NAIROBI, Kenya, Jan 13 – With the growing concerns over the credibility of Thursday’s elections in Uganda, the US Embassy in the country issued a statement on Wednesday saying it would not observe the elections after a majority of US observers were denied accreditation.
In a statement, Ambassador Natalie Brown said she made the decision after the Electoral Commission of Uganda failed to accredit more than 75 per cent of the US election observers.
With only 15 accreditations approved, she said it will not be possible for the United States to meaningfully observe the conduct of Uganda’s elections at polling sites across the country.

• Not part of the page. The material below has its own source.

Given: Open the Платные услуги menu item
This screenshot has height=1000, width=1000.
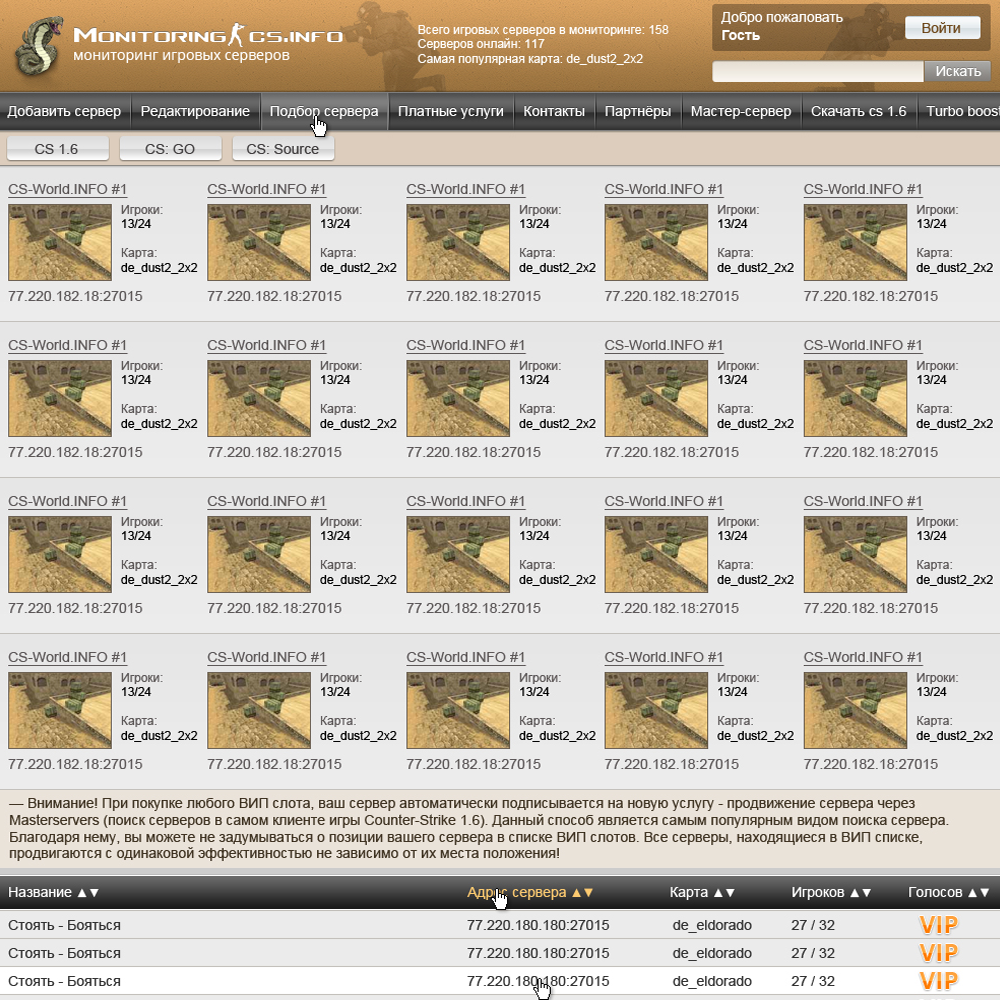Looking at the screenshot, I should 450,111.
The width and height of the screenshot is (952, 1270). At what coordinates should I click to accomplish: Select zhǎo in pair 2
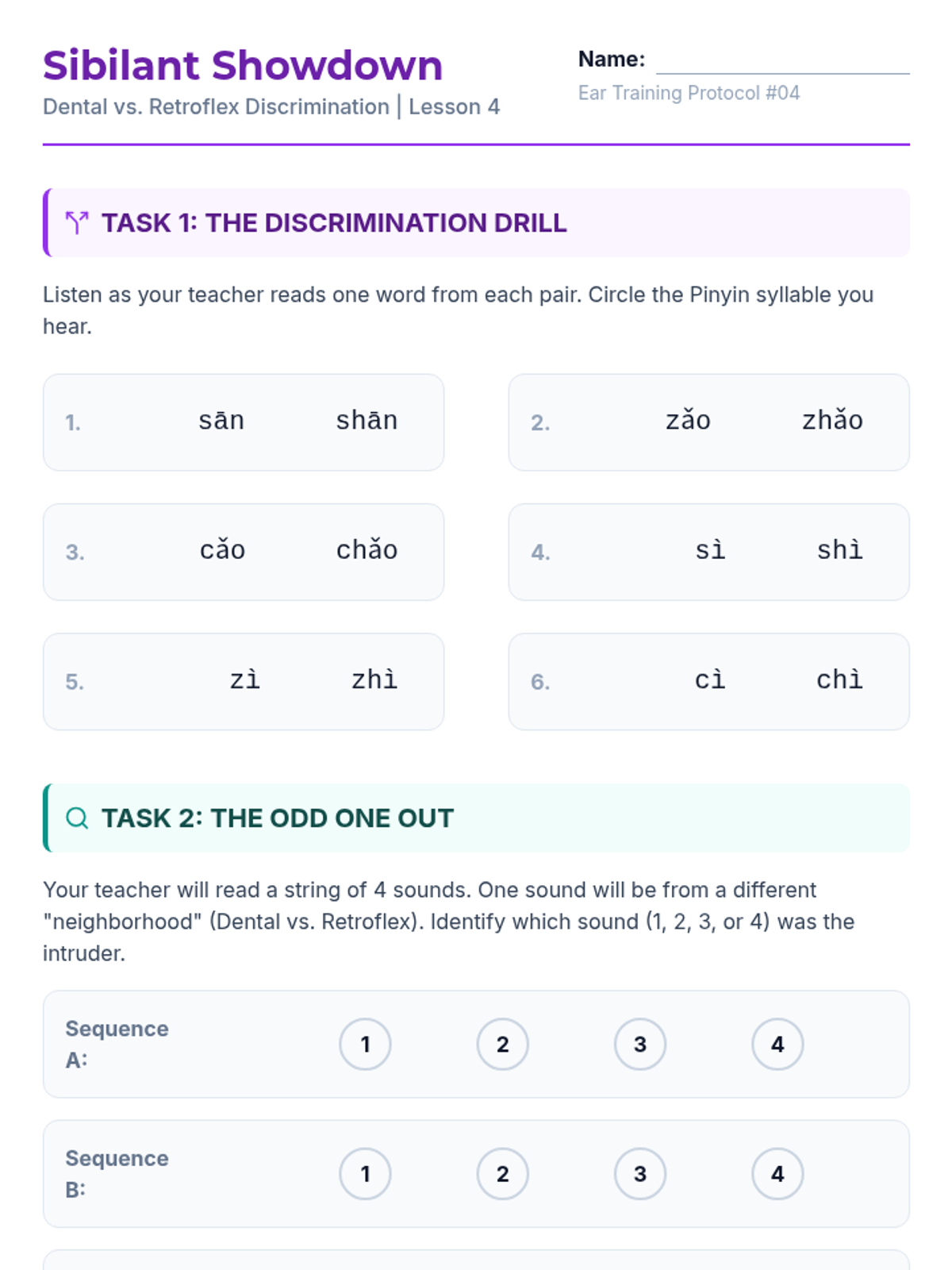tap(832, 421)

“Despite multiple requests, the Electoral Commission provided no explanation for its decision, which it communicated merely days before the elections. The purpose of a diplomatic observation of elections is to demonstrate our interest in a free, fair, peaceful, and inclusive electoral process. Diplomatic observers are not participants or advisors in the electoral process,” she said in a statement.
“Rather, they informally observe the conduct of elections, following strict standards of impartiality, non-interference, and compliance with local laws. The Government of Uganda has supported such U.S. observer efforts in multiple previous Ugandan elections. This makes the decision now to deny accreditation to all but a small, randomly selected handful of our observers all the more troubling.”
The Ambassador also raised concerns over reports that several other diplomatic missions and right groups have suffered a similar fate.
At least some 18 million Ugandans will participate in the election.
The presidential contest will see the incumbent President Yoweri Museveni face 10 candidates including his fierce competitor, musician cum politician Bobi Wine.
The campaign period was marred by violence and police killings, mostly in the opposition areas.
“Numerous civil society organizations planned to observe the elections, but many have not heard back from the Electoral Commission on their accreditation applications. Among those civil society organizations which already had organizational accreditation, the vast majority of their individual observers have not yet – two days ahead of elections – received accreditation badges,” Ambassador Brown lamented.
“Absent the robust participation of observers, particularly Ugandan observers who are answerable to their fellow citizens, Uganda’s elections will lack the accountability, transparency and confidence that observer missions provide. Uganda will also miss the opportunity to benefit from observers’ insights to improve and inform future elections.”
Uganda has since ordered internet service providers to block all social media platforms and messaging apps until further notice.